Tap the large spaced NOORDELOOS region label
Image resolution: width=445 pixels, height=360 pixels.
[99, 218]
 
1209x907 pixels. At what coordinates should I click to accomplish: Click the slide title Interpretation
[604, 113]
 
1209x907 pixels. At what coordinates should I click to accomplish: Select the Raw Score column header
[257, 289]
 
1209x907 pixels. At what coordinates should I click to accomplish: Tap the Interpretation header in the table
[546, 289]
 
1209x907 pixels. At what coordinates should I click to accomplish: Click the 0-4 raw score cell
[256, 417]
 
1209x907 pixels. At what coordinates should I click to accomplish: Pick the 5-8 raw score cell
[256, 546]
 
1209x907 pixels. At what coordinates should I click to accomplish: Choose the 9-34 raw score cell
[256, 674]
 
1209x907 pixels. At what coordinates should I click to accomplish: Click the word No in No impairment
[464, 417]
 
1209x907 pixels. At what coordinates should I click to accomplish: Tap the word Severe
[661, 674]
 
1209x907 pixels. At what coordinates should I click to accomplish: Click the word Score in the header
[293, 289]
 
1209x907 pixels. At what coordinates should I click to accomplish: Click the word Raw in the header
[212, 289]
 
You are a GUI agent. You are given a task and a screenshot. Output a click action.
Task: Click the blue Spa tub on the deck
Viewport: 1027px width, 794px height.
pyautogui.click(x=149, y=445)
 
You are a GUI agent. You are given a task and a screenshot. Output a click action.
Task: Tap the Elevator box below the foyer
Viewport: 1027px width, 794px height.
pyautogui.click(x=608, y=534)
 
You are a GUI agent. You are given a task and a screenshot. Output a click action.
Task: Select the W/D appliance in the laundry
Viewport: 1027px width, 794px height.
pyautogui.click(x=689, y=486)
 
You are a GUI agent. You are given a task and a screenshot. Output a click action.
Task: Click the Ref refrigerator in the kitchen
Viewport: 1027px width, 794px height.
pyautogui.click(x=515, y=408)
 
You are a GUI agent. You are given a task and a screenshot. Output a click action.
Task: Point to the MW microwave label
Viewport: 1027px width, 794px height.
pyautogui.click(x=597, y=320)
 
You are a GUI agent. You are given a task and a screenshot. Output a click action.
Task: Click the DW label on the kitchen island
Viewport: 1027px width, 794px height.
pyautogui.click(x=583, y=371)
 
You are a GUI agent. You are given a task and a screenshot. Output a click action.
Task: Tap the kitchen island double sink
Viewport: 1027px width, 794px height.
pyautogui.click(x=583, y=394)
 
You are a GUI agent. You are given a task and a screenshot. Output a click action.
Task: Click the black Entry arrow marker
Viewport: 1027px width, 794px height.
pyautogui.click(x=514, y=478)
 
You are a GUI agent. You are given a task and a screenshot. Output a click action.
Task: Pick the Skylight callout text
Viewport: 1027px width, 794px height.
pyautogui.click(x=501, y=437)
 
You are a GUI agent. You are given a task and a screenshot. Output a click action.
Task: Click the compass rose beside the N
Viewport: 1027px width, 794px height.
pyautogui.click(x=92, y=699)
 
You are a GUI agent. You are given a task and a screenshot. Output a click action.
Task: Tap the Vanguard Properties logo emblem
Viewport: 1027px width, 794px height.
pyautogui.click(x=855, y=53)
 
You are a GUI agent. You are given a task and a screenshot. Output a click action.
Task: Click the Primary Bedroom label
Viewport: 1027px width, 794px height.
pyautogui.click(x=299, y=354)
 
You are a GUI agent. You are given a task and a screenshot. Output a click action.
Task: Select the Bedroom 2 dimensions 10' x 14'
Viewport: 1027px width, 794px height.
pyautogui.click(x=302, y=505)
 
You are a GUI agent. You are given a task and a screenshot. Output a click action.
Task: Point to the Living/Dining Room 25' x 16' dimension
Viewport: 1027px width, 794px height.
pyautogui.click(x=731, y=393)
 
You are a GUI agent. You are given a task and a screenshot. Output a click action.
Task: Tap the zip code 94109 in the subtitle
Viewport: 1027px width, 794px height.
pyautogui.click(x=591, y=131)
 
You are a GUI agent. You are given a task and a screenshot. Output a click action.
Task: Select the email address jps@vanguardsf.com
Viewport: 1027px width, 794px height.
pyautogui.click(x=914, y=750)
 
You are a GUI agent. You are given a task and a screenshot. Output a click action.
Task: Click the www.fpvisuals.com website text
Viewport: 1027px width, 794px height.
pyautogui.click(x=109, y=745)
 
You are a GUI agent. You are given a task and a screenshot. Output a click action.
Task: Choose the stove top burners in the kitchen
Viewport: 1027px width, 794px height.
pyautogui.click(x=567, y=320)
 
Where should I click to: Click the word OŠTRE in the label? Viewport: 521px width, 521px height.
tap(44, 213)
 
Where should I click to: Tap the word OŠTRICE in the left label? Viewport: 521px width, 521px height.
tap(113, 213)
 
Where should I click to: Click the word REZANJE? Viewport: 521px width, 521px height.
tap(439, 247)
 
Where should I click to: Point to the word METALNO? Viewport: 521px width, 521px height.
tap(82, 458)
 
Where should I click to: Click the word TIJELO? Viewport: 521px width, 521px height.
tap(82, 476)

......

## DIRECTIONS FOR THIS TASK
Pull out each line of the listing above that contains the string "Select", and copy those lines unchanged.

## OUTPUT OF THE EXERCISE
1209x907 pixels. At what coordinates should I click to accomplish: Select the Raw Score column header
Task: Select the W/D appliance in the laundry
Task: Select the Bedroom 2 dimensions 10' x 14'
Task: Select the email address jps@vanguardsf.com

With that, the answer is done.